Emotional Expression Detection in Spoken Language Employing Machine Learning Algorithms
Hosain, Mehrab, Arafat, Most. Yeasmin, Islam, Gazi Zahirul, Uddin, Jia, Hossain, Md. Mobarak, Alam, Fatema
There are a variety of features of the human voice that can be classified as pitch, timbre, loudness, and vocal tone. It is observed in numerous incidents that human expresses their feelings using different vocal qualities when they are speaking. The primary objective of this research is to recognize different emotions of human beings such as anger, sadness, fear, neutrality, disgust, pleasant surprise, and happiness by using several MATLAB functions namely, spectral descriptors, periodicity, and harmonicity. To accomplish the work, we analyze the CREMA-D (Crowd-sourced Emotional Multimodal Actors Data) & TESS (Toronto Emotional Speech Set) datasets of human speech. The audio file contains data that have various characteristics (e.g., noisy, speedy, slow) thereby the efficiency of the ML (Machine Learning) models increases significantly.
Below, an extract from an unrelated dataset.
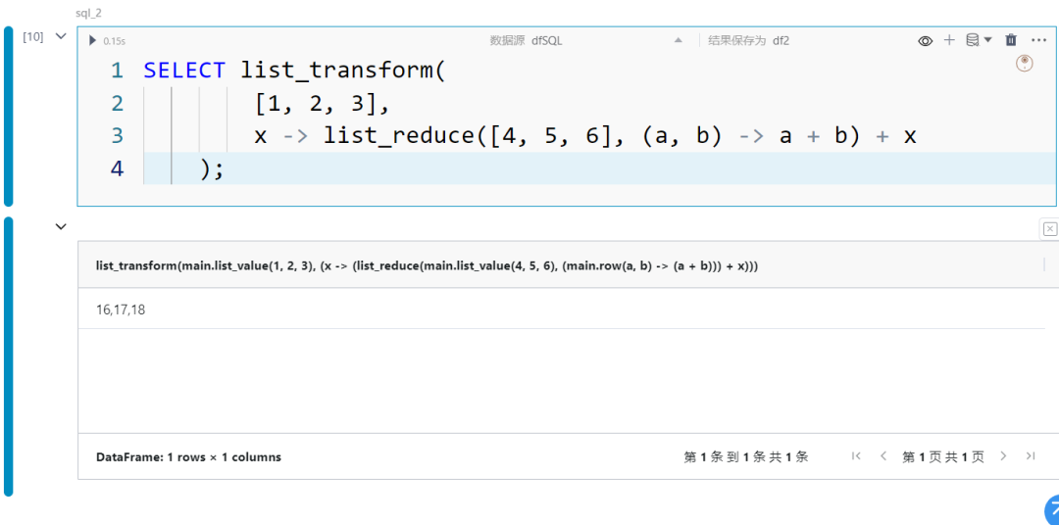Click the round orange assistant icon in the editor
The image size is (1059, 525).
pyautogui.click(x=1025, y=63)
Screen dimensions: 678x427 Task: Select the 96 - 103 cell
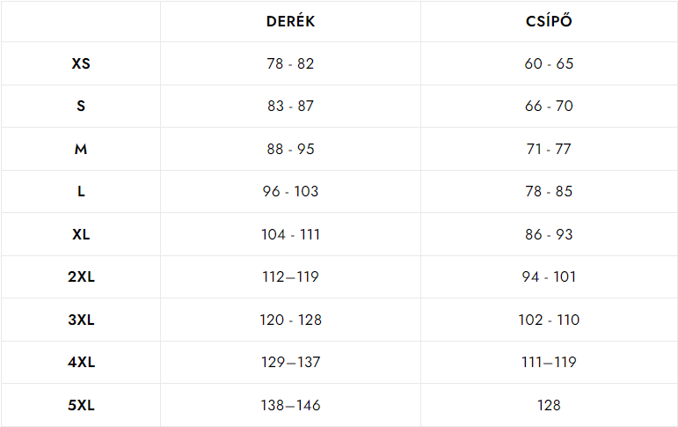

The EMD (Empirical Mode Decomposition) is utilized for the process of signal decomposition. Then, the features are extracted through the use of several techniques such as the MFCC, GTCC, spectral centroid, roll-off point, entropy, spread, flux, harmonic ratio, energy, skewness, flatness, and audio delta. The data is trained using some renowned ML models namely, Support Vector Machine, Neural Network, Ensemble, and KNN. The algorithms show an accuracy of 67.7%, 63.3%, 61.6%, and 59.0% respectively for the test data and 77.7%, 76.1%, 99.1%, and 61.2% for the training data. We have conducted experiments using Matlab and the result shows that our model is very prominent and flexible than existing similar works.